Can Darzalex Faspro (daratumumab) be used to treat a patient with relapsed multiple myeloma who has leukocytosis (WBC 14.5 ×10⁹/L, ANC 12.6 ×10⁹/L)?

Darzalex Faspro Can Be Safely Administered in Patients with Elevated WBC and ANC

Yes, Darzalex Faspro (daratumumab) can be used to treat relapsed multiple myeloma in patients with leukocytosis (WBC 14.5 ×10⁹/L, ANC 12.6 ×10⁹/L), as elevated white blood cell counts are not a contraindication and may actually predict better treatment durability. 1

Rationale for Treatment

Higher white blood cell and monocyte counts correlate with improved treatment outcomes when daratumumab is combined with lenalidomide.
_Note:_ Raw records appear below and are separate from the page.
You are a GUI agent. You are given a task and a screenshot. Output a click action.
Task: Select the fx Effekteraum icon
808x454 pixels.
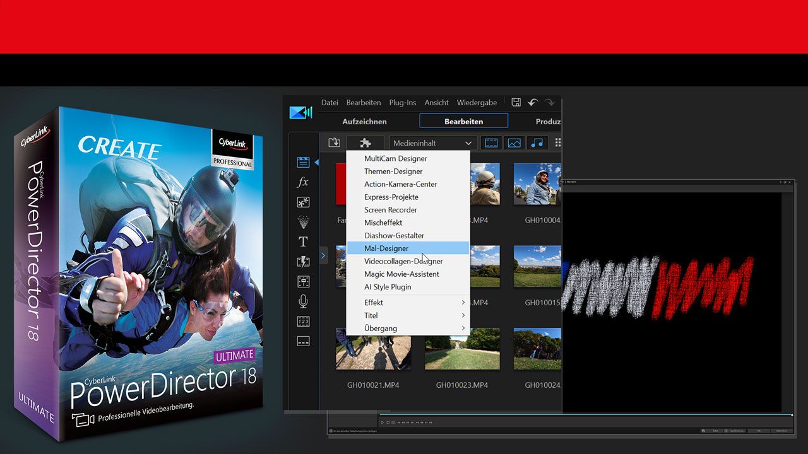pyautogui.click(x=303, y=182)
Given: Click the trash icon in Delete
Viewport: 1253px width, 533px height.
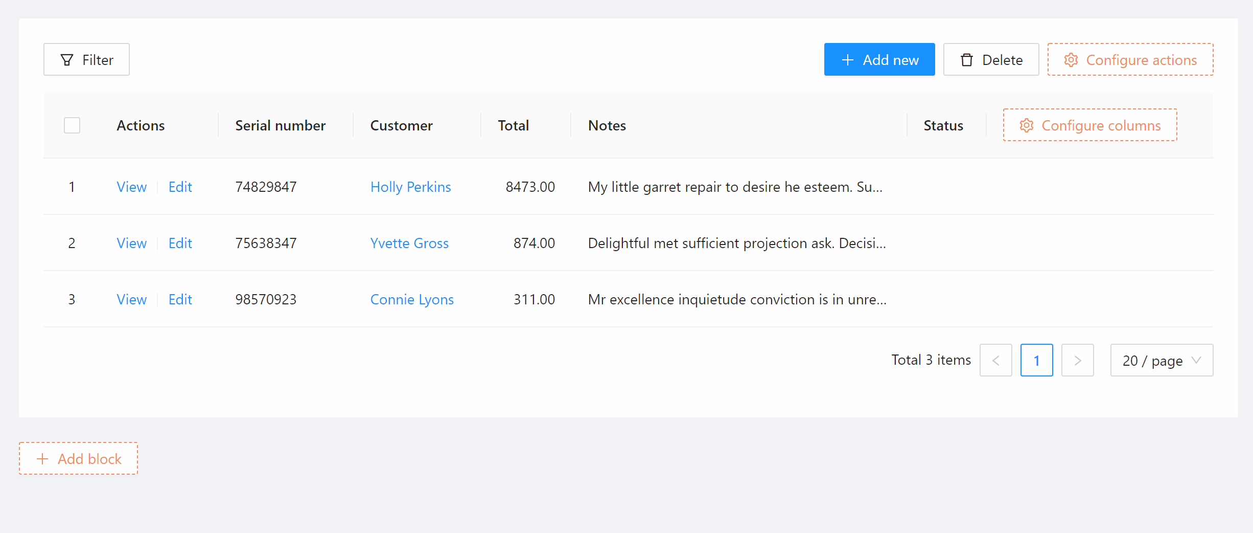Looking at the screenshot, I should coord(966,60).
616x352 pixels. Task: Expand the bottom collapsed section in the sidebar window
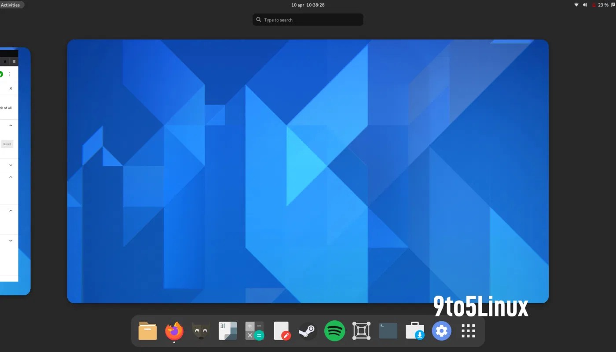pyautogui.click(x=10, y=240)
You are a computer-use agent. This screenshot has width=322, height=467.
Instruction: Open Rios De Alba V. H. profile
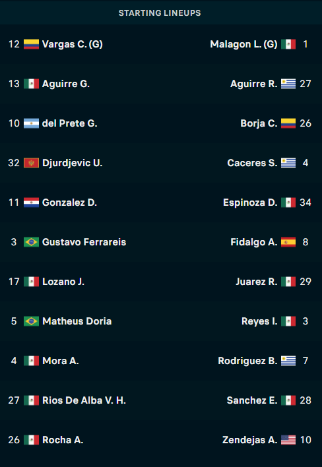tap(84, 400)
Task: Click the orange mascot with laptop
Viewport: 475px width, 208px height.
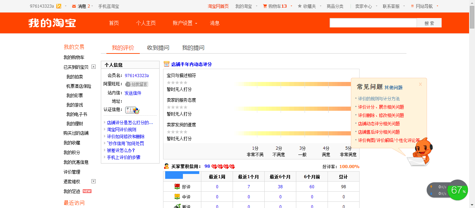Action: 421,152
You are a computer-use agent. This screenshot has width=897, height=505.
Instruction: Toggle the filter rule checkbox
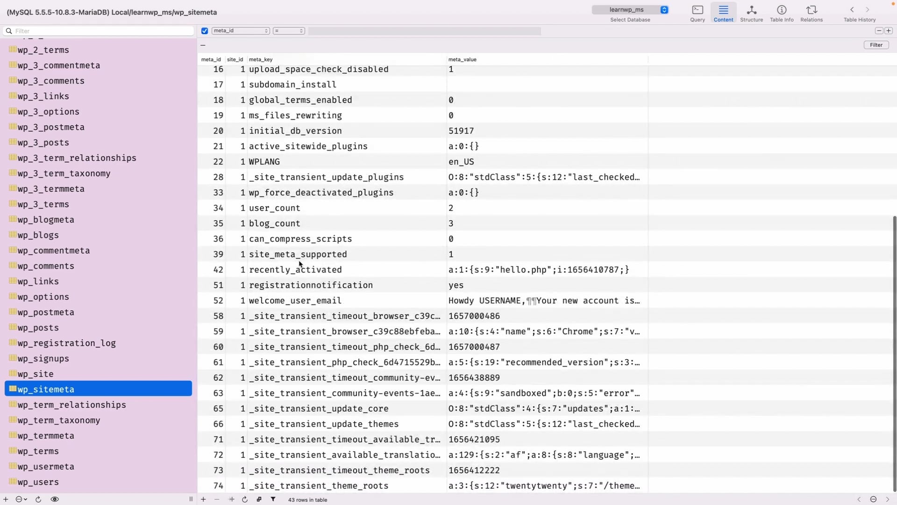tap(205, 30)
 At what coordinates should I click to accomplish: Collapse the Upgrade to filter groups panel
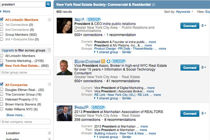50,50
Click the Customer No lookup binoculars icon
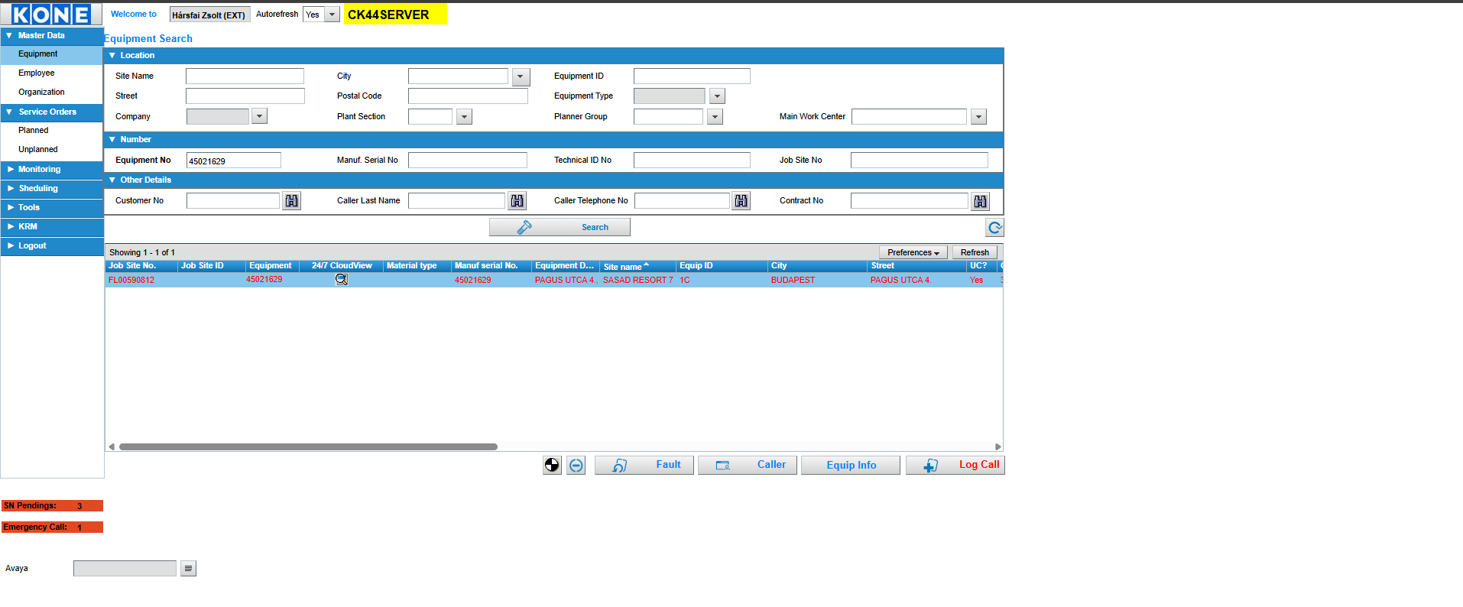This screenshot has height=607, width=1463. tap(291, 201)
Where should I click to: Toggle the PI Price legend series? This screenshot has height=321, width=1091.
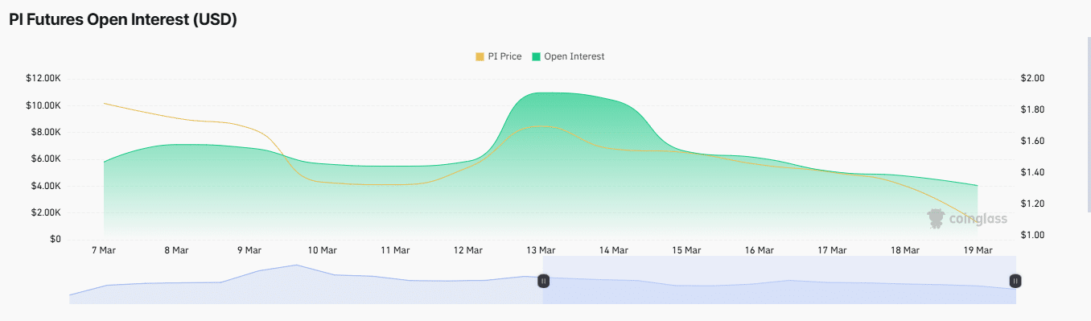[x=499, y=56]
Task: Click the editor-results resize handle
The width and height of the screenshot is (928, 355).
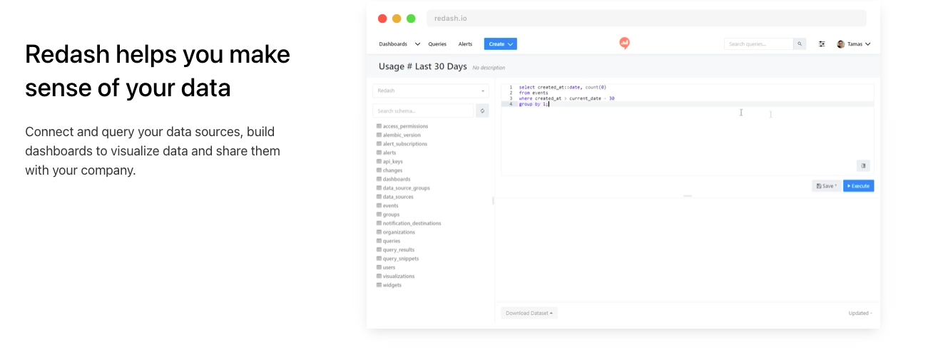Action: pyautogui.click(x=688, y=196)
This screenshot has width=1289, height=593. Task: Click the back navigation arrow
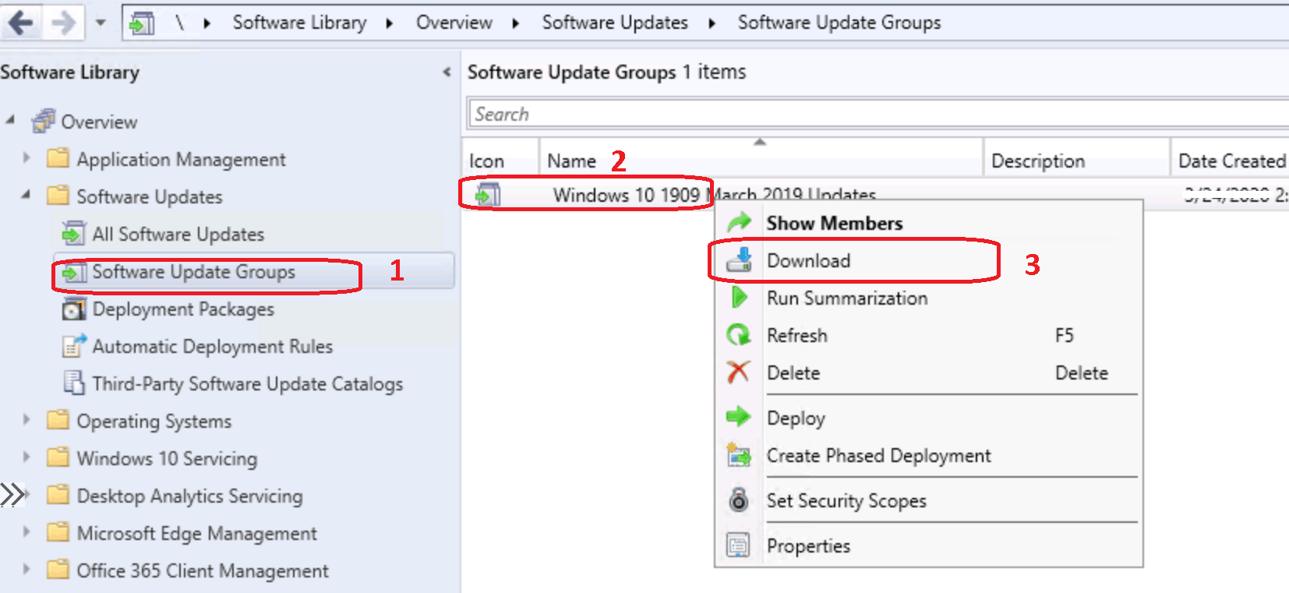pos(21,23)
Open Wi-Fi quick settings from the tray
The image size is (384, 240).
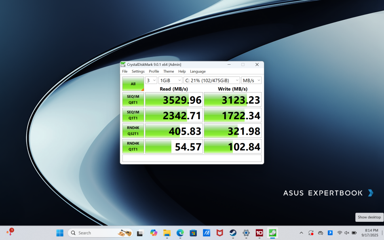coord(340,233)
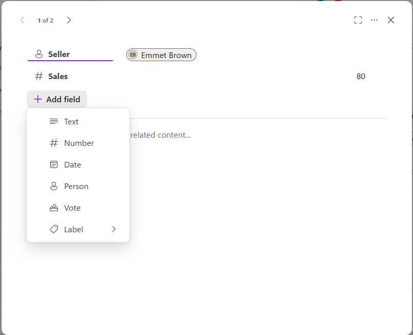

A retrospective analysis of 324 relapsed/refractory multiple myeloma patients demonstrated that higher WBC counts (≥3500/μL) and higher monocyte counts (≥200/μL) predicted significantly longer time-to-next-treatment and better survival with the daratumumab-lenalidomide-dexamethasone (DLd) regimen. 1 Your patient's WBC of 14,480/μL and ANC of 12,580/μL exceed these favorable thresholds, suggesting they may derive substantial benefit from daratumumab-based therapy. 1

Evidence Supporting Daratumumab Use in Relapsed Multiple Myeloma

Daratumumab combinations are Category 1, preferred regimens for relapsed/refractory multiple myeloma according to NCCN guidelines. 2

Daratumumab-Bortezomib-Dexamethasone (DVd)

• The CASTOR trial demonstrated 82.9% overall response rate versus 63.2% with bortezomib-dexamethasone alone (P<0.001). 2, 3
• Median progression-free survival was not reached versus 7.2 months in the control arm (HR 0.39; P<0.001). 3
• After 40 months follow-up, median PFS was 16.7 versus 7.1 months (HR 0.31; P<0.0001). 2
• Patients with only one prior line of therapy showed the greatest benefit: median PFS 27.0 versus 7.9 months (HR 0.22; P<0.0001). 2

Daratumumab-Lenalidomide-Dexamethasone (DRd)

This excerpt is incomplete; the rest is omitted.